Ci sono alcuni dischi nella storia del metal e del rock in generale che ricoprono un’importanza particolare, perché magari hanno influenzato un genere, o ne hanno definito in maniera definitiva le coordinate stilistiche. Ce ne sono altri che vanno ancora oltre, che risultano assolutamente imprescindibili per tutta l’evoluzione musicale degli anni a venire. Non sono molti, ma di sicuro “Rainbow rising”, il secondo lavoro dei Rainbow di Ritchie Blackmore, rientra tra questi. Vediamo di capire il perché…
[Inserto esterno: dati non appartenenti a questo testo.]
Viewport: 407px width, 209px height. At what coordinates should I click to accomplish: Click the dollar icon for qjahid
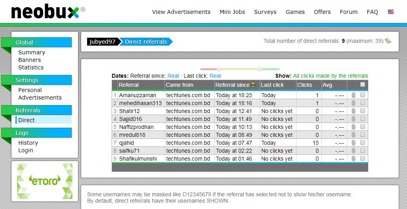[x=354, y=143]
Dopo aver abbandonato i Deep Purple nel 1975, Ritchie recluta, ad eccezione del chitarrista, l’intero organico degli Elf, un’ottima band di hard rock che Blackmore aveva conosciuto in tour in America poco prima. Con questa formazione pubblica il primo lavoro, “Ritchie’s Blackmore’s Rainbow”, un gran bel disco di hard rock puro, senza tutte quelle contaminazioni funky che l’ingresso di Hughes e Coverdale aveva portato nei Deep Purple. Sono in molti, infatti, a riconoscere nei primi lavori dei Rainbow il vero stile Purple, che nel frattempo si inoltrano sempre più in territori funky, grazie anche all’ingresso in formazione di Tommy Bolin alla chitarra. Già dal primo album dell’arcobaleno, in ogni caso, si poteva intuire cosa sarebbe successo di lì a poco, con la band che comincia a delineare il proprio stile, fatto di armonizzazioni di classe, riff granitici, testi che trattano determinati argomenti di cui parleremo più avanti.
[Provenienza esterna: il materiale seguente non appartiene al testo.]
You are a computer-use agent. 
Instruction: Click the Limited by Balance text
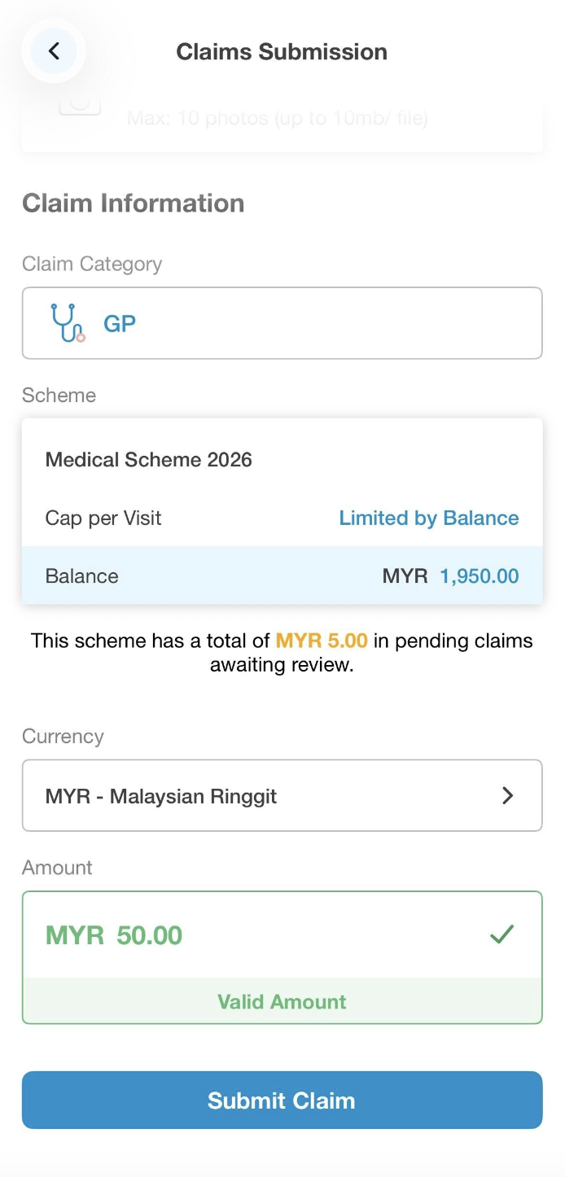[428, 518]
Ma, soprattutto, la cosa che più salta all’orecchio, è l’incredibile voce di Ronnie James Dio, all’anagrafe Padavona, dotato di un timbro cristallino e potentissimo. C’è ancora qualcosa che non va per il verso giusto, però, e così Blackmore licenzia in tronco tutta la band (è un’abitudine che manterrà per tutta la sua carriera…), ad eccezione appunto di Dio. Reclutati Jimmy Bain al basso, Tony Carey all’Hammond e soprattutto Cozy Powell alla batteria, Ritchie ha finalmente al suo fianco dei musicisti di alto livello con i quali andare a comporre il secondo capitolo della saga, il capolavoro di cui stiamo parlando.
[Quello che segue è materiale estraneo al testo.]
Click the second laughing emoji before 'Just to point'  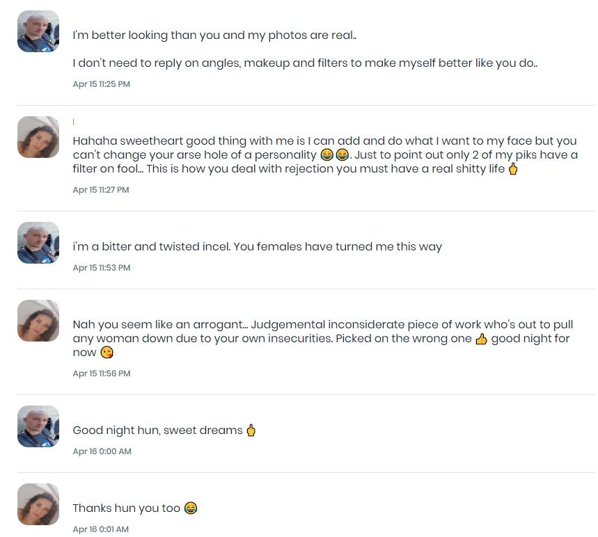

Il lato A di questo lavoro presenta quattro brani di puro hard rock, senza contaminazioni esterne, esattamente quel tipo di brani semplici ed incisivi che i fans dei Deep Purple non possono più ritrovare nella band madre. Un’intro di Tony Carey ci catapulta in “Tarot woman”, pezzo di apertura del disco, prima che la chitarra di Blackmore prenda in mano la situazione. Il ritmo è incalzante, la voce di Dio possente, la batteria di Powell una vera macchina, l’unico degno successore di Ian Paice, pur nel suo stile di molto differente. Inutile stare qui a far notare quanto sia stupendo l’assolo di Ritchie nella parte centrale del brano. Ogni singola nota suonata dal chitarrista in questo lavoro è semplicemente perfetta, sia in fase di riffing che in fase solista. Se si eccettuano i lavori composti con i Deep Purple, infatti, questo è sicuramente l’album più completo e ispirato dell’intera carriera del ‘man in black’. Così come si è aperto, così si chiude il brano, e cioè con i tasti d’avorio di Carey, certo non ai livelli di Jon Lord, ma di sicuro un ottimo strumentista.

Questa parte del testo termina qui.